Inception of Artificial Intelligence in Searching and Sorting:
The solution to the problem of Intelligent Information Retrieval is to integrate different Artificial Intelligence (AI) technologies, namely scheduling, planning, text processing, information extraction and interpretation into a single information gathering agent, which we christen as Intelligent Information Retriever (IIR). IIR locates, retrieves and processes information to support a human decision process. During thinking, we human adopt a top-down and a down-top structured analysis. Before discussing how this can be implemented through AI, first let's have a glimpse at how human is able to do this.

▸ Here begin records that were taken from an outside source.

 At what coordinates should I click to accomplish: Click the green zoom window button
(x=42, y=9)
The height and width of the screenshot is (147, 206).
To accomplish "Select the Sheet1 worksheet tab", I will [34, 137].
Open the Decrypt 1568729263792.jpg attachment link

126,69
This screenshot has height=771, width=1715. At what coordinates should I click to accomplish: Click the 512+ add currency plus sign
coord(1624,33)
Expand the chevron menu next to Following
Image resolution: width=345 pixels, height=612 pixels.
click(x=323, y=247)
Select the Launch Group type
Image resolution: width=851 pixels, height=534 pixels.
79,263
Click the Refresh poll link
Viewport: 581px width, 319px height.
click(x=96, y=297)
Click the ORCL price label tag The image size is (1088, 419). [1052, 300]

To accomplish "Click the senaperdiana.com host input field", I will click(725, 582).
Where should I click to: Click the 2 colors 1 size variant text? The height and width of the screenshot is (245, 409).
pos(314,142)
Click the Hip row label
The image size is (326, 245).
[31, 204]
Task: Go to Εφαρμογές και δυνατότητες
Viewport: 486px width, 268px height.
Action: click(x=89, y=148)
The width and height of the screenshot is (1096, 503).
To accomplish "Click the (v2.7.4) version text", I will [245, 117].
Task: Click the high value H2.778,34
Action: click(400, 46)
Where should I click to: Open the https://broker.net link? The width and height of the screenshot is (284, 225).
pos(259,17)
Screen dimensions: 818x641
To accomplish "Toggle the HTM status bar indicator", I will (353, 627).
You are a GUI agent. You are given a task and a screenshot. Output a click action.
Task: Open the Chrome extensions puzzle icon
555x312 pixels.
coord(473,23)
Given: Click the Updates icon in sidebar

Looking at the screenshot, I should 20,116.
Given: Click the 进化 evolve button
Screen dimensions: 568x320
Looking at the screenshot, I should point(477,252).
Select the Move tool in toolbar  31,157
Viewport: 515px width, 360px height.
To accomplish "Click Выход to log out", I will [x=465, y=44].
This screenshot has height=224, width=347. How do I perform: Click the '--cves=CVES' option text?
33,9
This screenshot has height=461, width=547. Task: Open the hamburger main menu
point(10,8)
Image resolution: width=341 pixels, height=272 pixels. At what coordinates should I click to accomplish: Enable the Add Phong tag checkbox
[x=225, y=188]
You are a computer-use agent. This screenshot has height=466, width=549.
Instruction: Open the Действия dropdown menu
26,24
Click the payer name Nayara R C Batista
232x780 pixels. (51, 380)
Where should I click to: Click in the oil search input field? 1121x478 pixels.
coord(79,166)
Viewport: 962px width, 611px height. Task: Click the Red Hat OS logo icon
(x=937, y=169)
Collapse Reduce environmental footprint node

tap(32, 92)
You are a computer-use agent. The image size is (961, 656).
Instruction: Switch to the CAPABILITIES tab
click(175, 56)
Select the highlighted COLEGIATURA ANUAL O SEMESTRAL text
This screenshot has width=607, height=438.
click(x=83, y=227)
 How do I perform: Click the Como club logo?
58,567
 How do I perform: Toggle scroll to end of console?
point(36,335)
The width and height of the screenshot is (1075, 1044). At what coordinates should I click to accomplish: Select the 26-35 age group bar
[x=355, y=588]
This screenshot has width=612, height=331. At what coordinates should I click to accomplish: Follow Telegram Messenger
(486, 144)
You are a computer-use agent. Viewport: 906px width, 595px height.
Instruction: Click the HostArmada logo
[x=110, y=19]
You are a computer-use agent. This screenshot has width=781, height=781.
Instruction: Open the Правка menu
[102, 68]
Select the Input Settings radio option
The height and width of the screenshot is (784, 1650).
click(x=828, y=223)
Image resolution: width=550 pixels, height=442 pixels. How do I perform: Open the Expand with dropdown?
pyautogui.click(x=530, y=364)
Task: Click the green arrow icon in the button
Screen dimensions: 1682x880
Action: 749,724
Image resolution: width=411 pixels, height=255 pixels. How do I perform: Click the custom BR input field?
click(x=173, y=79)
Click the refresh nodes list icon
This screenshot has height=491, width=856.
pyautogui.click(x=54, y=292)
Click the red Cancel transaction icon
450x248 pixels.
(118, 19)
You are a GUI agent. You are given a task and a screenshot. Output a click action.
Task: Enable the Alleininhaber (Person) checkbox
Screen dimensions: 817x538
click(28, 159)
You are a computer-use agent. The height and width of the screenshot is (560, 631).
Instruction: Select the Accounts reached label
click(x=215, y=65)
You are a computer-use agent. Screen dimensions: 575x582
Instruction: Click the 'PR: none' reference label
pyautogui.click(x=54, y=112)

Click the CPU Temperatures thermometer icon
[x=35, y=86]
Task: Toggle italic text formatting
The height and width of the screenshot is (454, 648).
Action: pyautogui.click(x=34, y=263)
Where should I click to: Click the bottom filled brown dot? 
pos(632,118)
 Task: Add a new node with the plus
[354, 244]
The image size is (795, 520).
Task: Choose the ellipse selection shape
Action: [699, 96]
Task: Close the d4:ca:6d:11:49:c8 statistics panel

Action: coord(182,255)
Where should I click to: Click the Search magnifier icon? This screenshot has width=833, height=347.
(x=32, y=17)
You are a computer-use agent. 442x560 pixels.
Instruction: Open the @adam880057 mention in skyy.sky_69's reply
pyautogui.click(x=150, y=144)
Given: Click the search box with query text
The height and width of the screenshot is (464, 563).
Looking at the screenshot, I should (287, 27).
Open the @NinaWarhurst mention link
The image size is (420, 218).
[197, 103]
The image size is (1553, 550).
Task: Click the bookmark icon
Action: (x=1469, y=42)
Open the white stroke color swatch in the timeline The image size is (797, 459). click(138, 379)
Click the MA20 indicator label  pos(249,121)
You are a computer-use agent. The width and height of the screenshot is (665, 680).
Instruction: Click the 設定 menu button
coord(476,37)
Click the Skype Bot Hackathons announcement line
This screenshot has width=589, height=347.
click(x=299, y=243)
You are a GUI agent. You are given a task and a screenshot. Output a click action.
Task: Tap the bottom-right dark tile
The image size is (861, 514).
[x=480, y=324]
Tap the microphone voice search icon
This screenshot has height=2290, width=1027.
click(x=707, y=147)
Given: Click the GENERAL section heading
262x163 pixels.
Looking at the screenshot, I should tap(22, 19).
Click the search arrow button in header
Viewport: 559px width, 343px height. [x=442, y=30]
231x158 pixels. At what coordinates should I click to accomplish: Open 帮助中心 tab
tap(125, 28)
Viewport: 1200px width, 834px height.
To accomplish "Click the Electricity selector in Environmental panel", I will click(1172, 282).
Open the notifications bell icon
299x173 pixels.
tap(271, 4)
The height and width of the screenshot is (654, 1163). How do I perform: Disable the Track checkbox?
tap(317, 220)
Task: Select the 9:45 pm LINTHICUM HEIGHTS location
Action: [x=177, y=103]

For this, we create a scenario in which a person wants to buy a book that is not available at the local book stores. The person now has two options: Order the book from the publisher and second option is to go to a nearby town and have the book from there, provided that the person has the information that the book is available at the book stores of that city. To complicate the situation, further assume that the book is by a foreign publisher and that publisher has no branch in the country of the person, so ordering a book from the publisher will result in a time consuming process. Let us further assume that the overhead expenses involved in visiting the neighboring town is more than the actual cost of the book. Now the person will subconsciously list all the parameters in his mind that may affect the decision of buying the book. The typical, probably minimum list of questions that will come in his mind are:
1. Whether the book really worth buying?
2. Whether the book is required urgently?
3. Is there any alternative to that book ?
4. Do I have enough money to buy that book?
5. Do I have enough money to bear the overhead expenses involved in visiting neighboring town/city?
6. How will I get to the neighboring city / How will I order the book from the publisher?
So, in any such decision making, humans make use of following : Interpretation [derived from pt. 1 and 2 above], Comparison [pt. 3], Monetary Factors [pt. 4 & 5] and finally, planning and scheduling [pt.6]. OUR AIM IS TO INCORPORATE ABOVE DECISION MAKING CONSTRUCTS IN SEARCHING MAKING PROPER USE OF AI. We will be implementing all this through a new information-gathering agent, that we have already christened as Intelligent Information Retriever (IIR).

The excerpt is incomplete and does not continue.